A gravidade da crise social brasileira pede que as organizações do terceiro setor estipulem metas cada vez mais ambiciosas. Mas é preciso, antes de tudo, ter clareza de quais são esses objetivos – aumentar a receita, recrutar mais voluntários, alcançar novas regiões? – e qual sua centralidade para o trabalho específico de cada ONG. “Se você falha em planejar, está planejando falhar”, dizia Benjamin Franklin. Planejamento é a palavra-chave.

A gravidade da crise social brasileira pede que as organizações do terceiro setor estipulem metas cada vez mais ambiciosas. Mas é preciso, antes de tudo, ter clareza de quais são esses objetivos – aumentar a receita, recrutar mais voluntários, alcançar novas regiões?

Essas instituições também precisam contar com indicadores claros, que permitam de fato mensurar sua trajetória de crescimento, planejar novas ações e, principalmente, identificar problemas a serem corrigidos. Complementarmente, suas diretorias precisam estabelecer reuniões de produtividade, para que mensalmente ou até semanalmente seja possível acompanhar a evolução de cada indicador e, sempre que necessário, corrigir a trajetória.

Por fim, a realização de auditorias internas é um instrumento fundamental de gestão. Uma instituição que checa periodicamente sua situação fiscal e jurídica passa uma mensagem de solidez para futuros doadores e investidores, demonstrando estar blindada contra futuras crises e preparada para ciclos sustentáveis de crescimento, com base em estratégias coerentes e auditáveis de captação de recursos.
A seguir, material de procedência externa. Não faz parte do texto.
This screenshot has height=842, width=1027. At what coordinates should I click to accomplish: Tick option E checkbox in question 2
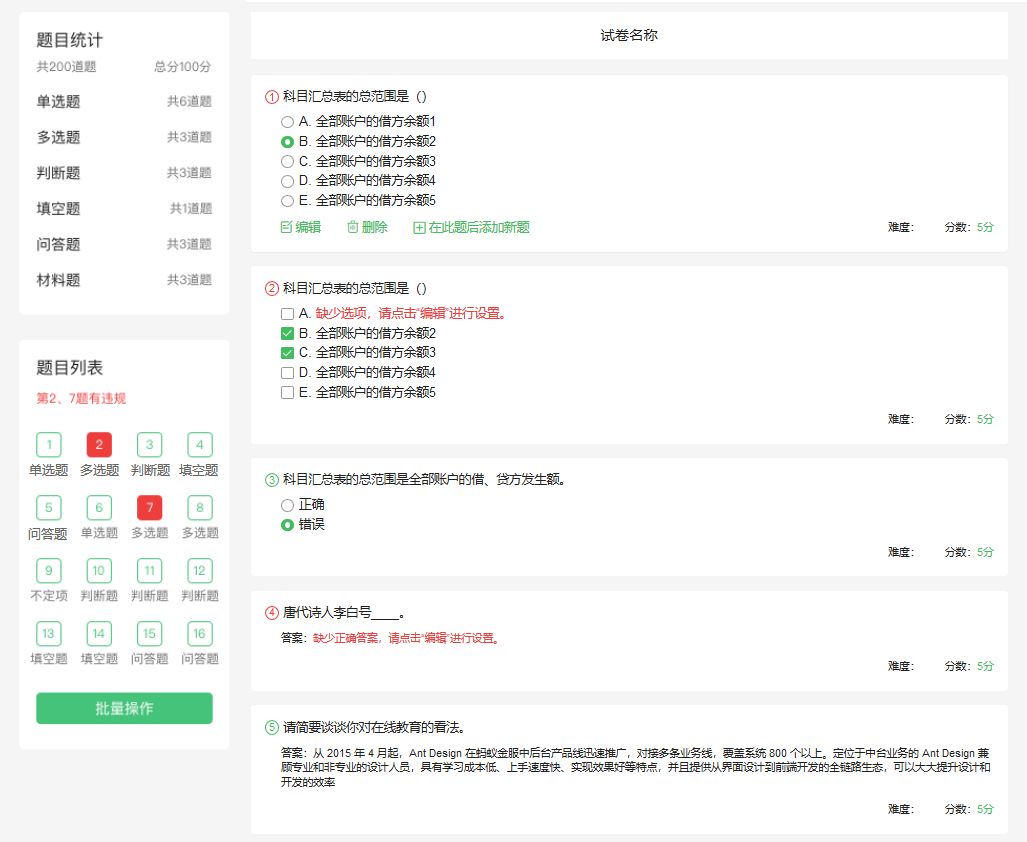pos(287,393)
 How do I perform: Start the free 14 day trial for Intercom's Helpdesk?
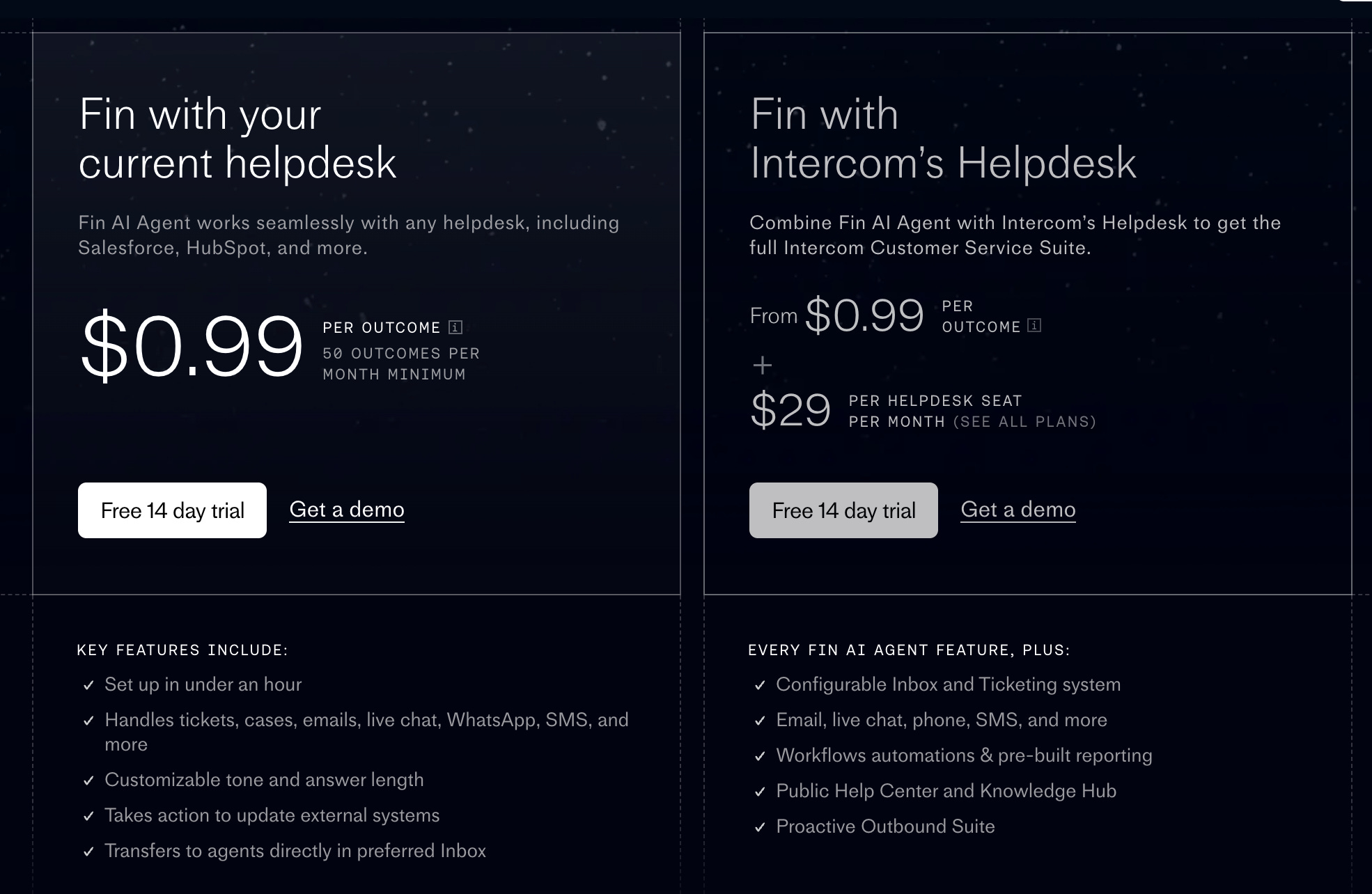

Todas essas práticas constituem o “beabá” do universo corporativo, mas elas ainda não chegaram com força suficiente ao terceiro setor. Isso precisa mudar. Ensinar uma ONG a pensar como uma grande empresa e a gerir profissionalmente seus recursos financeiros e humanos, com o mesmo grau de eficiência cobrado pelo mercado, significa garantir um melhor aproveitamento para esses recursos e, consequentemente, mais resultados na ponta.

A experiência da Gerando Falcões reforça a validade dessas ideias. Por meio do nosso braço educacional, a Falcons University, buscamos dividir, em uma capacitação gratuita que dura seis meses, essas técnicas de gestão às lideranças que fazem parte da nossa rede de ONGs. Dentre elas, selecionamos as mais promissoras para se submeterem a um Programa de Aceleração que envolve desde um aporte financeiro até o acompanhamento minucioso do cumprimento de cada meta. Oferecemos ainda mentorias com lideranças da Rede Gerando Falcões e com executivos de empresas parceiras. Com isso, tornamos acessível para a favela o conhecimento e a experiência de alguns dos maiores líderes do Brasil.

As primeiras 28 unidades que passaram pelo Programa de Aceleração registraram um crescimento de 266% em sua captação de recursos. Antes do programa, essas instituições captavam cerca de R$ 5,1 milhões; depois, sua receita somada subiu para R$ 13,7 milhões. O desempenho dessas ONGs não deixa dúvidas quanto à diferença que um plano completo de governança corporativa pode fazer para uma instituição de caráter social.

O verdadeiro índice de desenvolvimento de uma nação não se mede apenas por seu PIB, mas também por sua capacidade de solucionar problemas sociais, de reduzir desigualdades, de produzir bem-estar para todos

É preciso replicar experiências como essa por todo o país. O verdadeiro índice de desenvolvimento de uma nação não se mede apenas por seu PIB, mas também por sua capacidade de solucionar problemas sociais, de reduzir desigualdades, de produzir bem-estar para todos. O Brasil já possui um elevado número de empresas que competem em pé de igualdade com as gigantes do mercado internacional. Esse nível de excelência em gestão precisa chegar agora ao terceiro setor, impulsionando o trabalho de quem luta para transformar a pobreza em peça de museu.